Our interest would be driven by the desire to enroll patients quickly in our registration trial. We believe that our network within the melanoma community in the United States is excellent, but we do not have a presence outside the country. The ideal partner that we'd look for would have established access to melanoma communities in Europe and perhaps Australia, but primarily Europe would be our focus.

We also would have the resources and know-how to conduct quality clinical trials in those regions. We have identified a number of potential partners, some have contacted us, some we have contacted and are actively investigating the level of interest but cannot predict at this time when we will be successful in finding such partners.

(OPERATOR INSTRUCTIONS)

Another question that was pre-submitted is what impact does approval of Project BioShield act (indiscernible)? Are you in line to get funding for your Anthrax and Ebola programs? Do you plan to pursue additional bio-defense programs? The answer to all of these questions at a 60,000 feet level is absolutely yes. Project BioSheild is boon for the biotech industry because it allows you to work on targets which are really in the national interest but allow you then to validate the technologies you are going to their development process. And the validation of your technology particularly as you use various agents (ph) or constructs (ph). It is more applications on the commercial side, so that is the first application. The second application is you develop a lot of learning (indiscernible) expertise, so that if a new entry into your own development programs you can move much faster.

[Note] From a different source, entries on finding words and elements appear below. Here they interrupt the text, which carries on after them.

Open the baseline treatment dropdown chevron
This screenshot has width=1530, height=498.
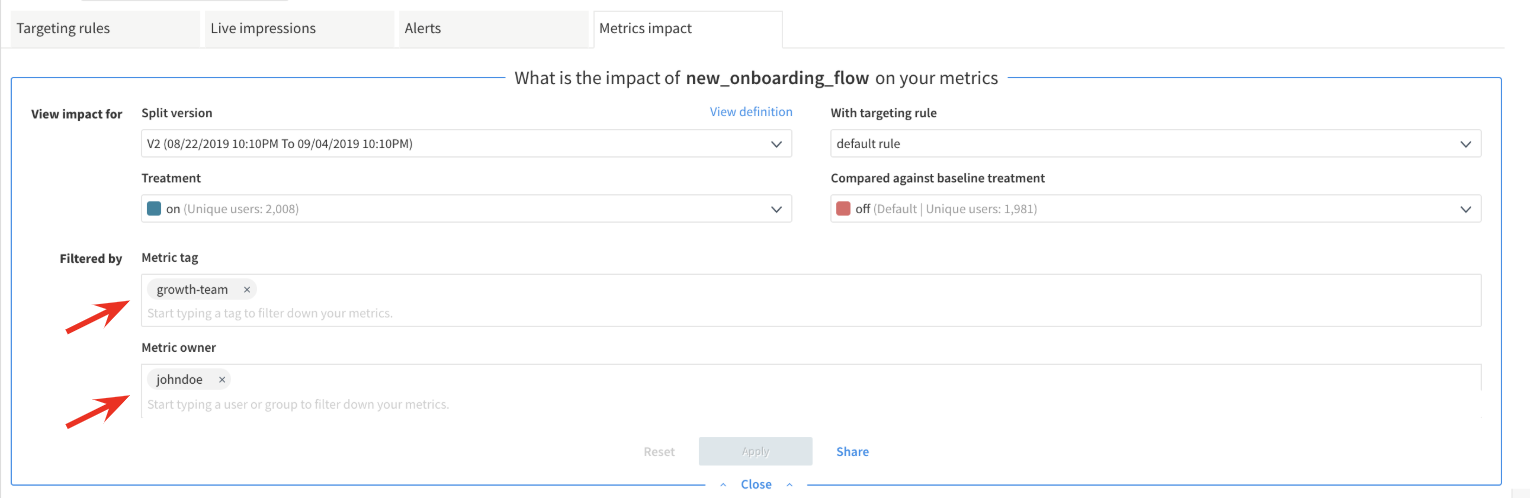click(1466, 209)
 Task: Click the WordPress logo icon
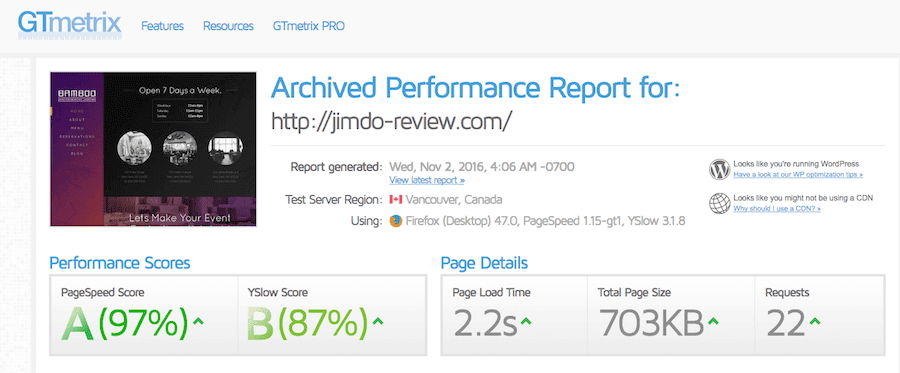click(x=719, y=169)
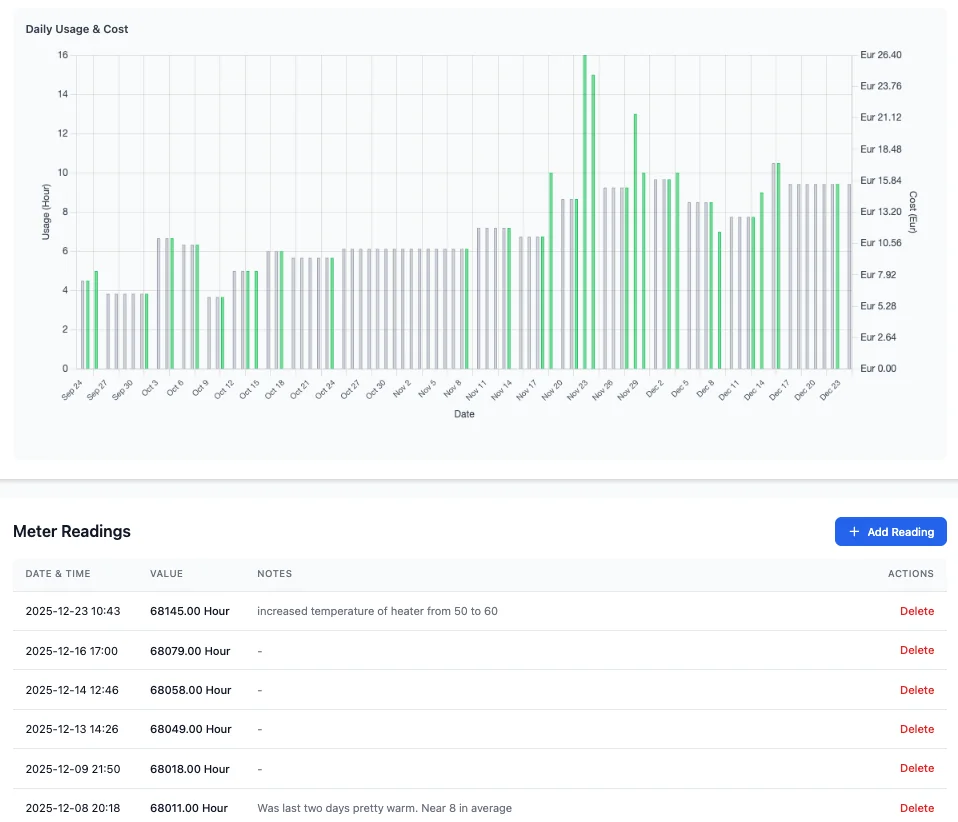
Task: Delete the 2025-12-23 10:43 reading
Action: click(x=916, y=611)
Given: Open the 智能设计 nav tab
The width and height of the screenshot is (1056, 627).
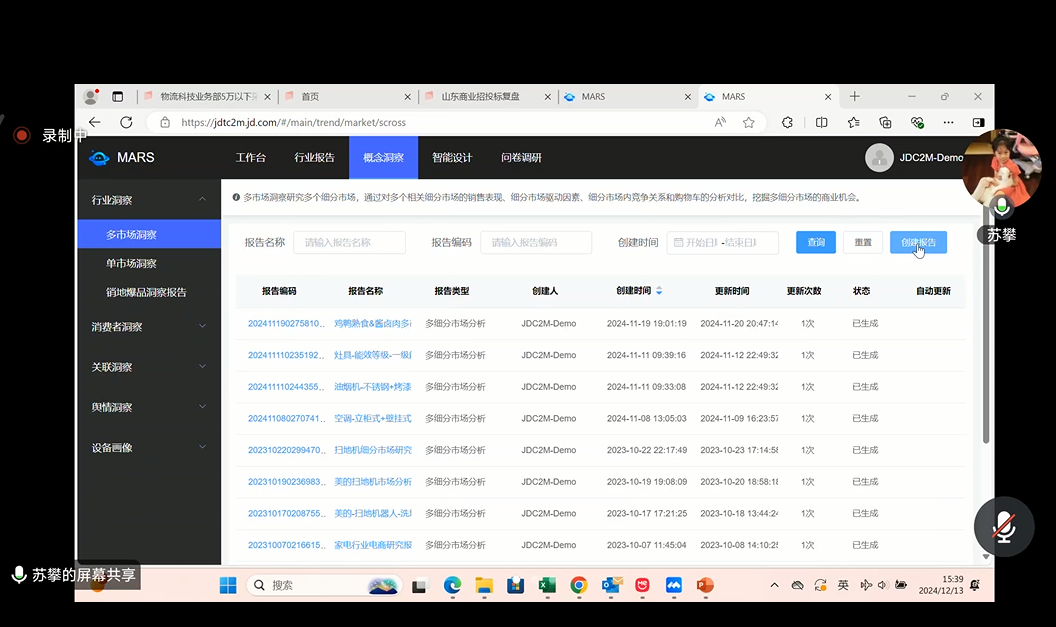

And thirdly, if you are successful in any of these targets, then our money is allocated as I very well told you in my earlier discussion. There are monies now highlighted in the Project BioShield for Ebola. As I told you, we are one of the first programs we believe which is in clinical trials for Ebola. And if we're successful, that is, if we are NIH successful, we have commercial rights from the NIH and we'll certainly be in line to go after those numbers.

The same thing applies with Anthrax. Our vaccine, the plasma is inherently stable and one of the advantages for our Anthrax vaccine is our plasma technology's long-term stability. And if stockpiling is an important element of the bio-terrorism effort, plasma can be stored for a long period of time that could save the government money in the long run. Again, the trials had to be successful but we're very optimistic how both of those programs are going. Operator, are there any other questions?

There appear to be no questions from the phone at this time.

In that case, I want to thank you all for participating. We hope to see some of you individually or at one of your scheduled presentations before the next conference call. Thank you.

That does conclude today's presentation. We thank you for your participation, and you may now disconnect.